Conspiracy theories are mostly junk.

But there are two classes that sometimes hold water.

First there are the organizational cover-ups. Something bad happened: "let's sweep it under the rug or set up a committee to report back in ten years' time" is a common response. Which sometimes turns evil ("let's silence the witnesses").

And then there are shared interests. Own a coal mine? Worried about environmentalism? Donate to climate change skeptics! (Repeat, for all the fossil fuel industries.)
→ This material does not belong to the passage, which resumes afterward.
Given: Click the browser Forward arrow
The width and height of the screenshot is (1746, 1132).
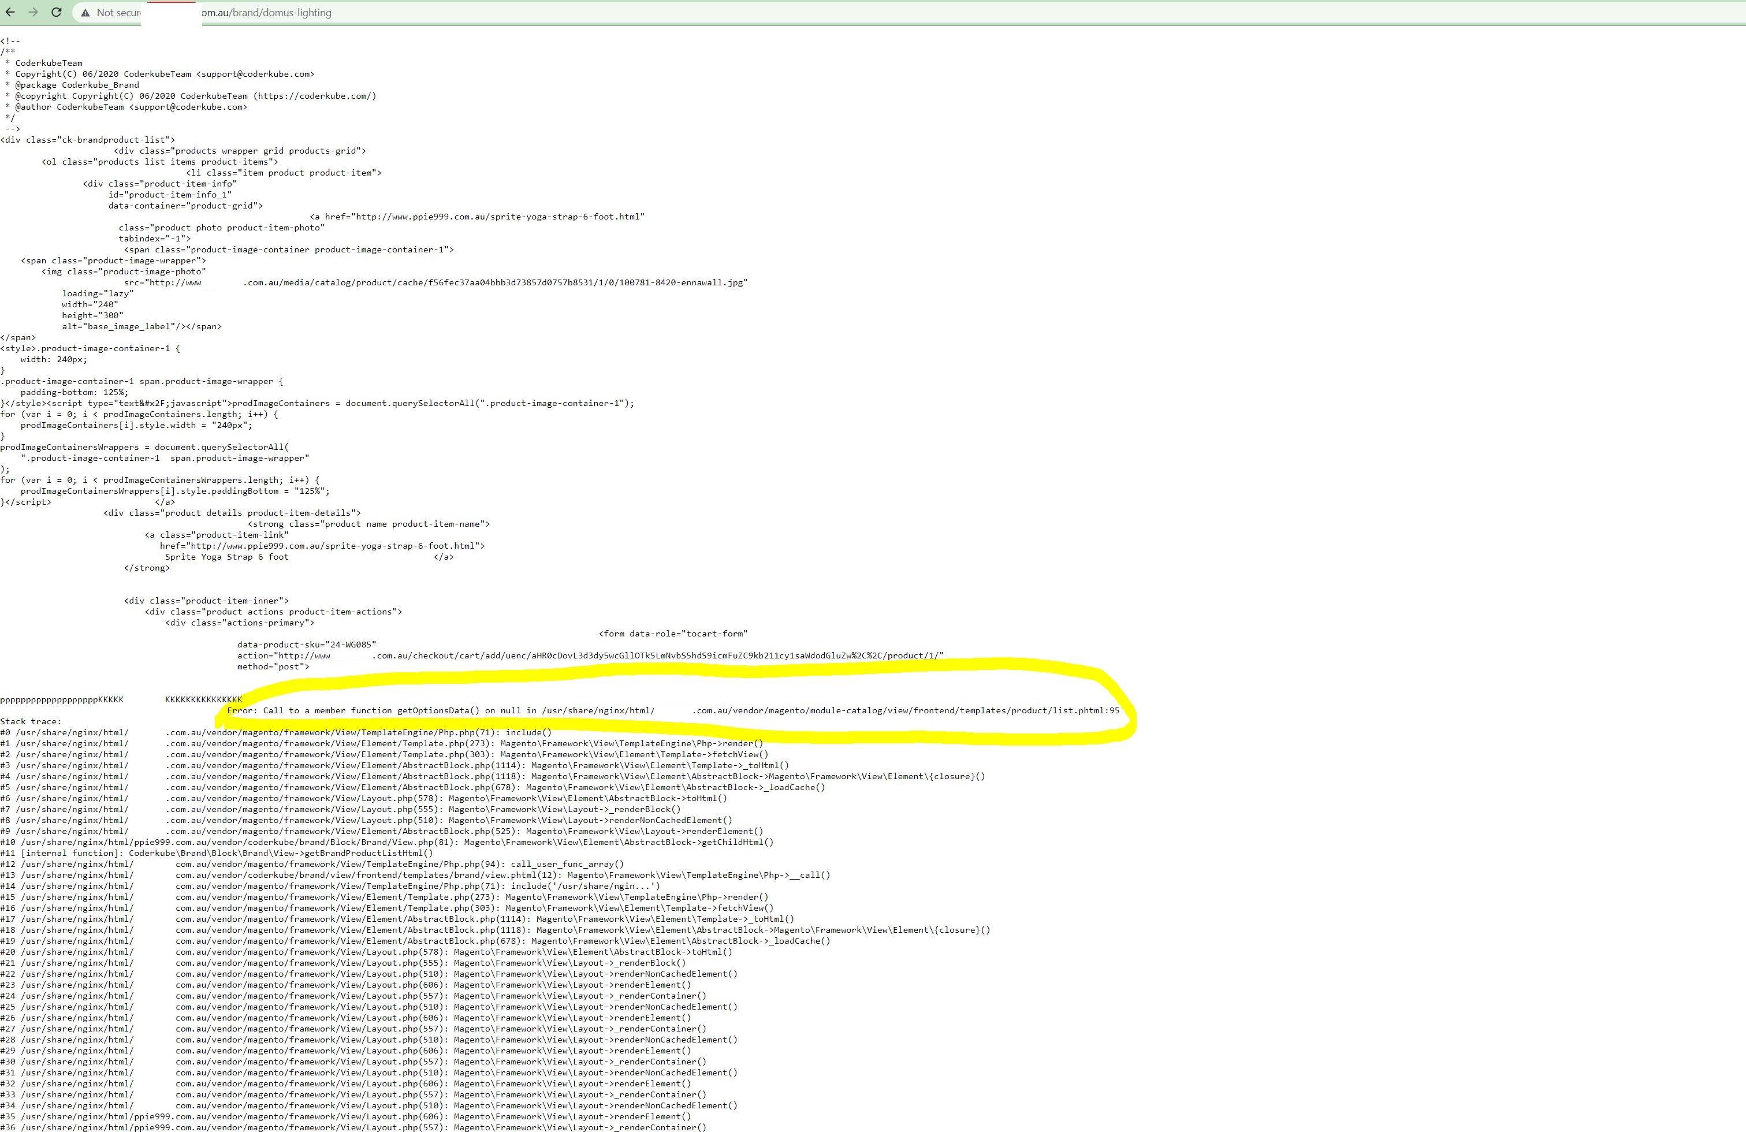Looking at the screenshot, I should pos(33,12).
@cstross Is it really a "conspiracy", though, when powerful people behave this with way without even a pretence or gesture towards conspiracy or secrecy? Isn't it just plutocracy or mercantilism?
@GavinChait @cstross I was thinking along similar lines, so I actually went to the definition of conspiracy. "A group planning in secret to do something unlawful or harmful". Even if what is being done is technically legal, it still fits the bill. And I would argue that a lot of these powerful people DO engage in a lot of obfuscation and distancing to make it difficult to trace back to them. The whole concept of a super-PAC is arguably conspiracy enablement.
@GavinChait Is it a cartel if 95% of some commodity globally is supplied by 5 corporations and they all price it within +/- 1% of one another?
@cstross There's a rather large body of research on implicit collusion:ablobcatwave:. The answer, apparently, is "it depends", so I get your point. My broader observation/question is to ask at what point it stops being outlier behaviour & becomes instead the general system of economic & political organisation?
@GavinChait @cstross how much of the research on implicit collusion is implicitly supported by explicit colluders, though?